The nine technology forces are:

  • AI, Machine Learning, Deep Learning – I think that we are going to sort it out and in ten years we are going to be talking about generic AI or not at all.
  • IoT – In these 7-10 years we are going to put sensors everywhere and just take it for granted.
  • Augmented Reality, Virtual Reality, and Mixed Reality – We will absorb information through these, and it’s going to be a new way of interfacing humans and technology.
  • Robots – We are going to see many, many more robots helping us at airports, railway stations, and so on.
  • Accelerators – We are going to be developing specialized courses for AI, gaming, Virtual Reality, for cars, etc.
  • A full continuum – Today, we don’t talk about whether or not you have a particular processor on your tablet or on your phone. You just don’t care, you buy the latest model. In theory you don’t really know what you have inside here. It is going to be the same way for the underlying infrastructure across the cloud continuum that goes from the edge cloud, the private cloud, then the public cloud. You know that technology infrastructure is going to be everywhere and you do not care.
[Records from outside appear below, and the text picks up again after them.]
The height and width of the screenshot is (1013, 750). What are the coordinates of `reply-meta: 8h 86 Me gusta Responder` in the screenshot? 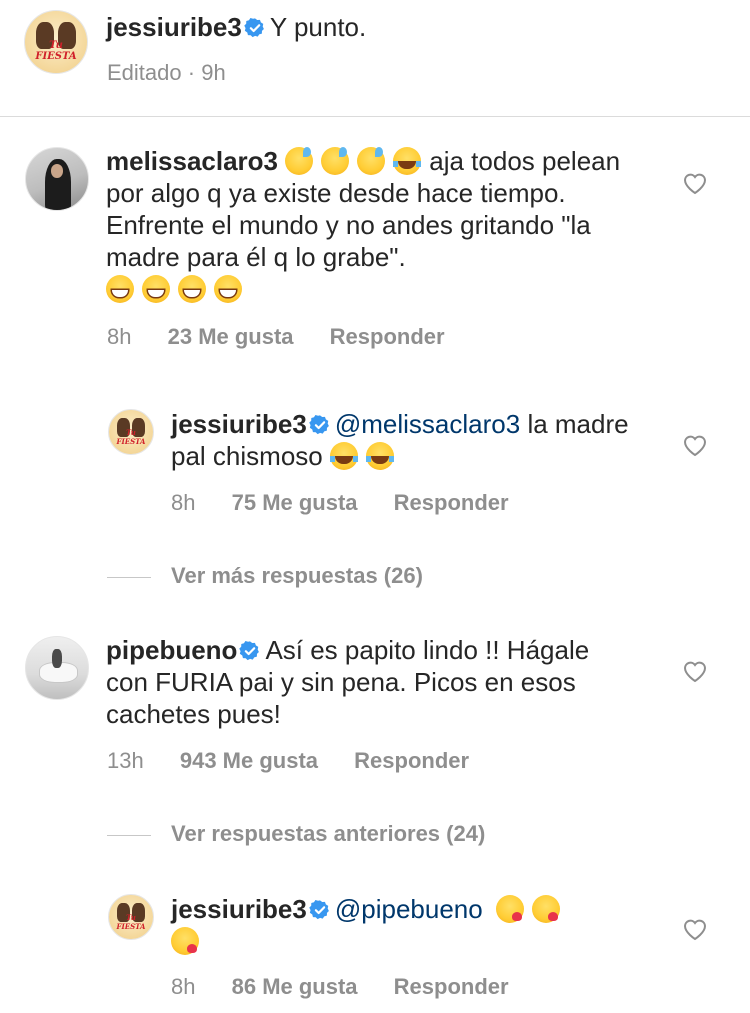 It's located at (340, 987).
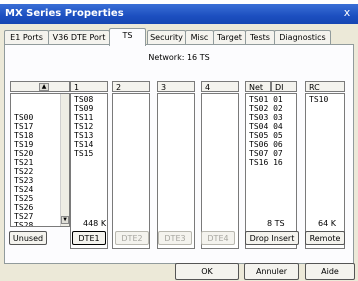 This screenshot has width=358, height=281. I want to click on unused-ts-item: TS26, so click(36, 208).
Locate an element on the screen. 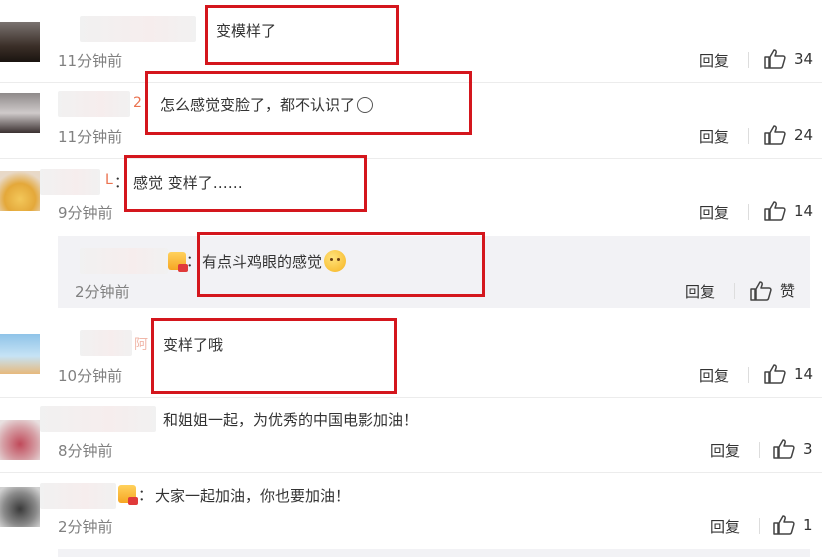  like-button: 赞 is located at coordinates (772, 290).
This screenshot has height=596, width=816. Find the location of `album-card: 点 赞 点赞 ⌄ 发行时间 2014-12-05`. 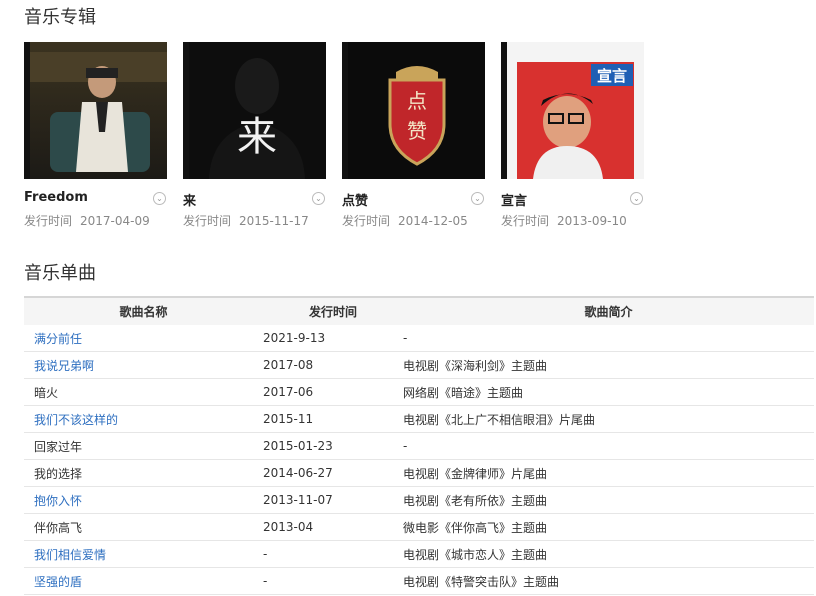

album-card: 点 赞 点赞 ⌄ 发行时间 2014-12-05 is located at coordinates (414, 135).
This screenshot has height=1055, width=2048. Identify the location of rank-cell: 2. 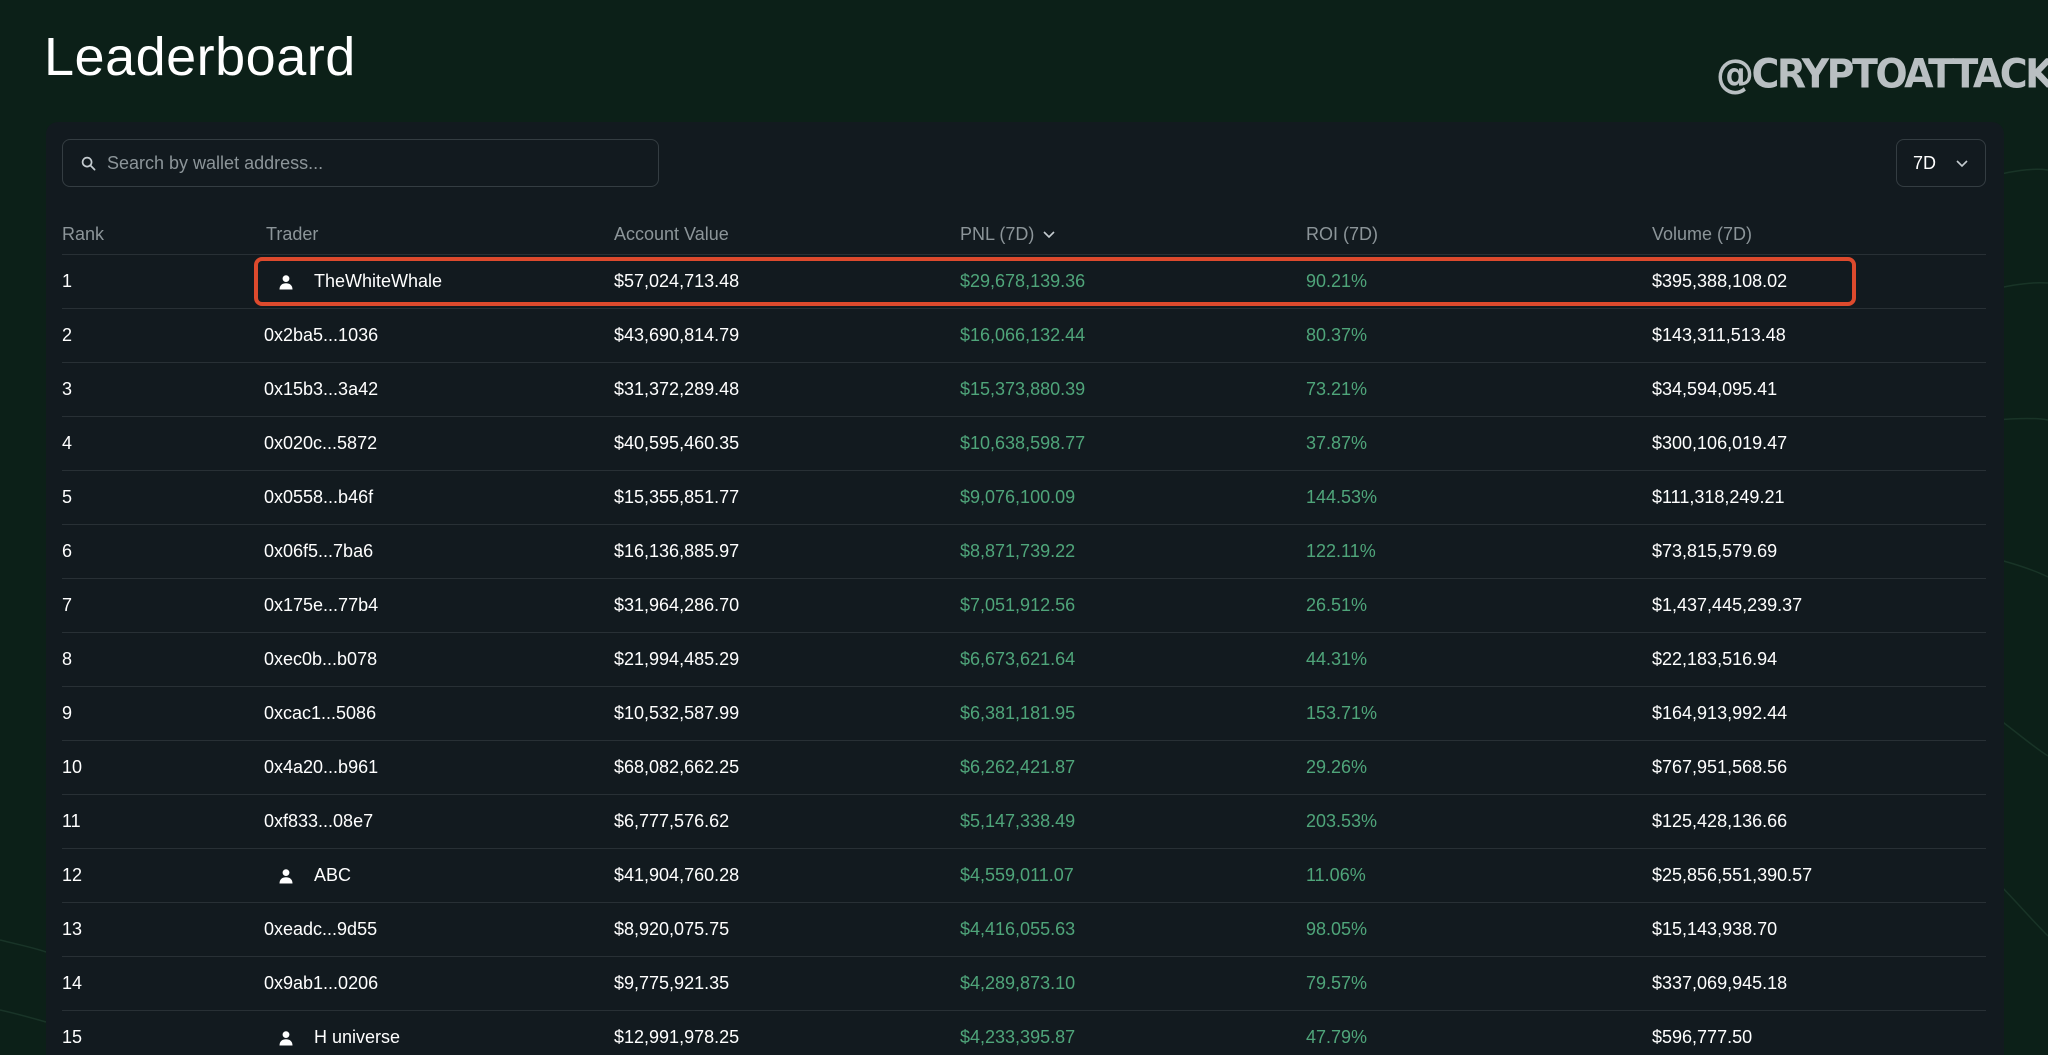
(68, 335).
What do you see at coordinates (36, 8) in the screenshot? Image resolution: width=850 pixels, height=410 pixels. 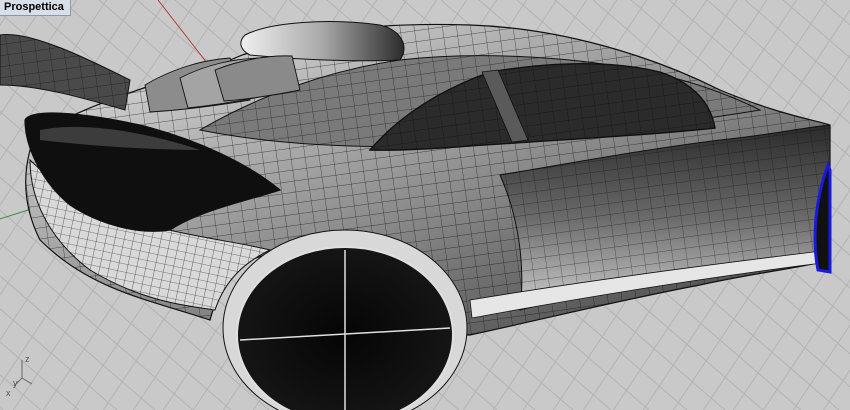 I see `viewport-title-tab: Prospettica` at bounding box center [36, 8].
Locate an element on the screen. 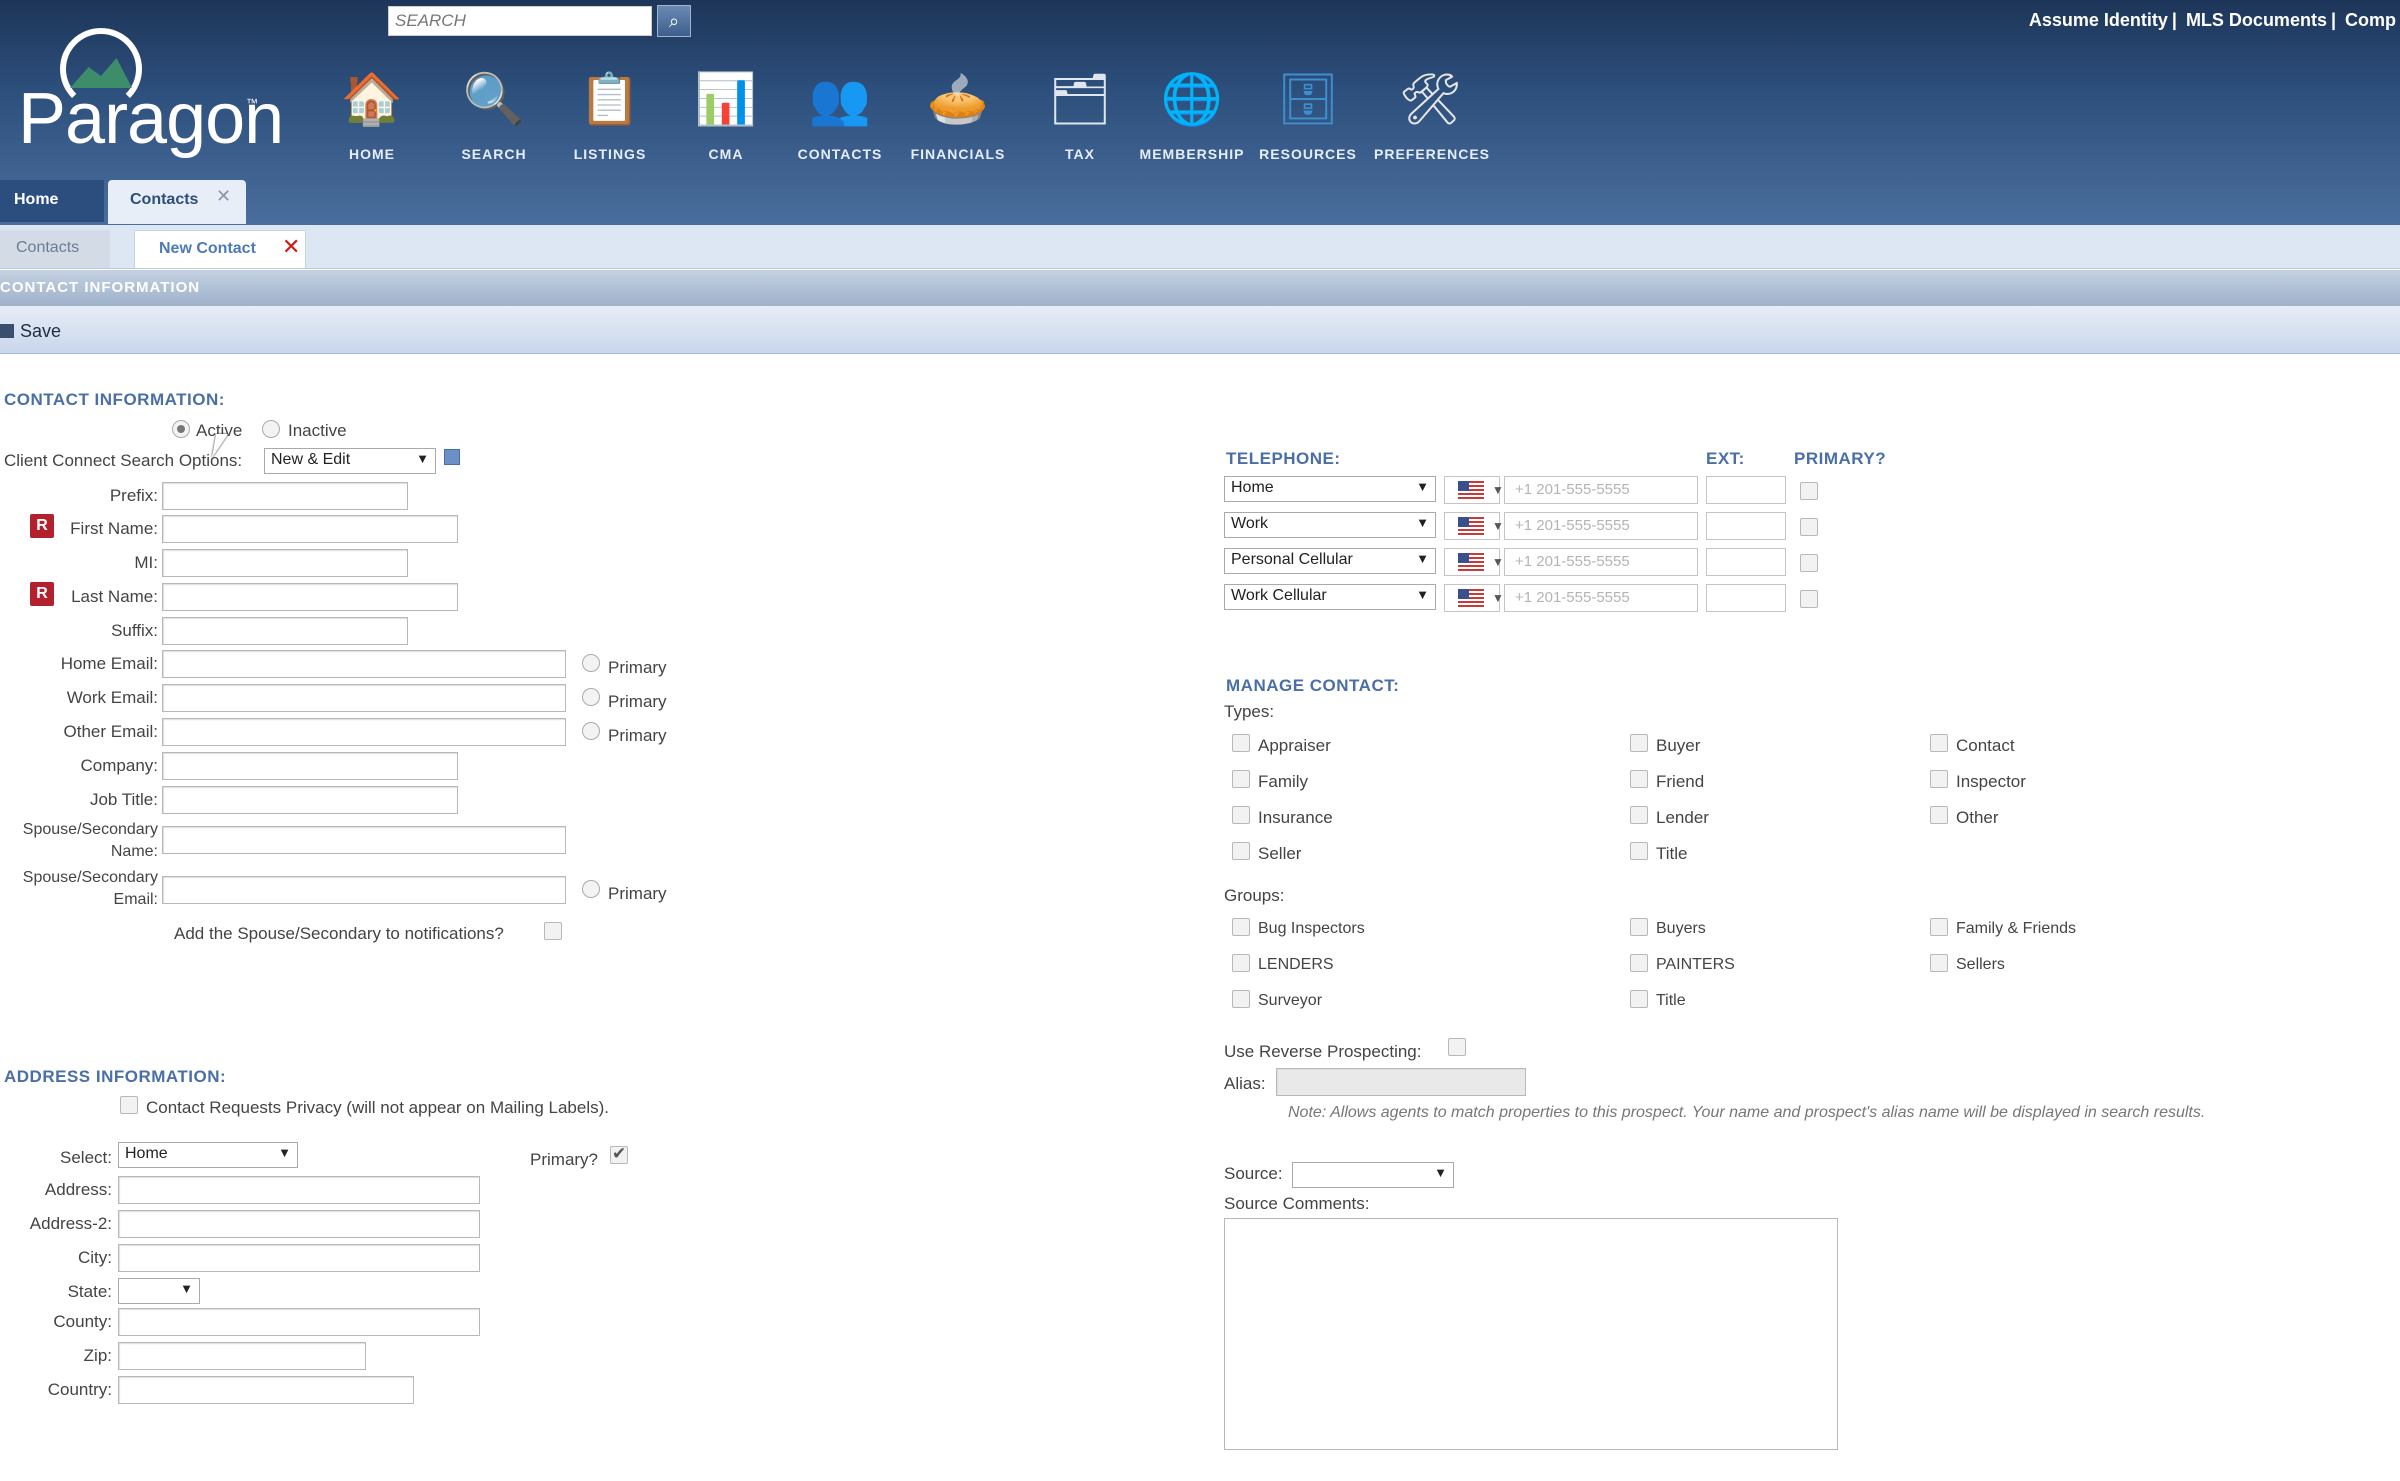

There will be a single fabric for data storage, processing, and networking, and we are on top of it and no longer care how it happens.
  • 5G – Everything is going to be 5G. Whether there is a 6G, 7G, or 8G would depend on how we can monetize 5G or otherwise maybe a combination of that.
  • Blockchain – I believe that blockchain, this idea of a distributed ledger, is going to be how we transact business in the digital era.
  • Quantum computing – Last but not least, we are going to see quantum computing solving very specific problems 9 or 10 years from now.

The only one that we may still be talking about in 9-10 years is quantum computing. The other eight are going to be irrelevant. We are going to be worried about other problems, and I don’t know what they are.